- [TASK INSTRUCTIONS]:
- A) List every dollar amount that appears in the passage on community schools.
- B) For each statement, say whether it agrees with the passage on community schools: (i) The RAND study found fewer disciplinary incidents in high schools. (ii) Federal appropriations for community school grants stayed at $10 million from 2010 through 2015. (iii) California's investment in community schools covers ten years.
- C) In the passage on community schools, which organization carried out the 2020 study of New York City community schools?
##### PASSAGE #####
In May, California approved the first round of grants of a $3 billion, seven-year investment in community schools. While California has made the biggest commitment, other states, such as Maryland and New Mexico, as well as districts across the country, including New York and Los Angeles, are invested in such efforts.
The Biden administration has also made community schools a priority; federal appropriations for community school grants remained flat at $10 million between 2010 and 2015 and then began gradually increasing; it grew to $30 million in 2021 and $75 million this fiscal year, according to the Education Department.
A 2020 RAND Corporation study assessing the impact of New York City community schools over three years — 2015 to 2018 — found that student attendance and graduation improved in elementary, middle and high schools. There were also fewer disciplinary incidents in elementary and middle school, but not in high schools.
##### PROVIDED DATA #####
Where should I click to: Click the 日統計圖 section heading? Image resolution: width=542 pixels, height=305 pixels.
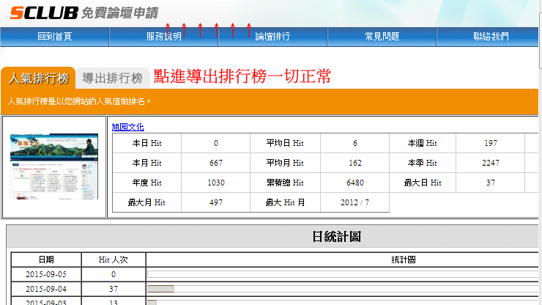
#####
- [TASK-BY-TASK RESULTS]:
- A) $3 billion, $10 million, $30 million, $75 million

- B)
(i) No: "fewer disciplinary incidents in elementary and middle school, but not in high schools"
(ii) Yes: "remained flat at $10 million between 2010 and 2015"
(iii) No: "a $3 billion, seven-year investment in community schools"

- C) The RAND Corporation.